Who Wants to be
The game excels with easily mastered gameplay and adds some of the design qualities of the developer's signature product, the much better You Don't Know Jack. Each aspect of the show is re-created in the computer game in some fashion. In single-player mode, you go right into the Hot Seat, where you must ascend a ladder of 15 multiple-choice trivia questions to win. Reaching the one thousand and thirty-two thousand dollar milestones guarantees you will win at least that much if you lose later.
When you feel stumped, you have three "lifelines" to use throughout the climb. The 50/50 option removes two of the three wrong answers to a question. You can ask to poll the audience, which gives you the actual results taken from a sample group for each question. The most impressive re-creation is the phone-a-friend lifeline, in which Regis calls one of his friends, who then struggles to offer a suggestion that may or may not be right.

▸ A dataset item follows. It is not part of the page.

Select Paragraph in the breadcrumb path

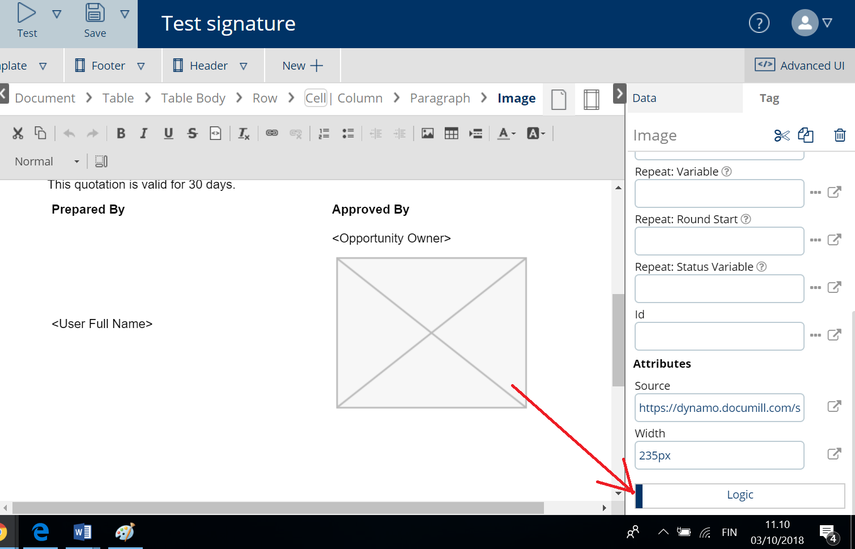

Jellyvision and Disney evidently invested the necessary resources to give the game as much of the TV feel as possible. While Regis doesn't actually read off all of the questions, he does offer the color commentary about where you are on the ladder and banters with the phone-a-friend character. Even after many hours of play, there still wasn't any tedious redundancy in his comments, and the question database seemed sufficiently deep to avoid frequent repeats.
With years of You Don't Know Jack experience under their belts, the Jellyvision designers know how important a smooth audio-visual experience is to keeping a simple game interesting. In addition to the melodramatic music, the questions - which pop in and out, causing the screen to rearrange itself - are animated well. The questions are noticeably more media and pop-culture-related than those in the TV version, suggesting that Jellyvision may have been dipping into the You Don't Know Jack database.
As it stands, Who Wants to be a Millionaire is both a faithful and entertaining simulation of the TV show. It's definitely the game for those who want to see how well they would do in the infamous Hot Seat. It may also be the best way to permanently shut up that irritating, know-it-all family member who barks out the answers to all of the questions whenever the show is on TV.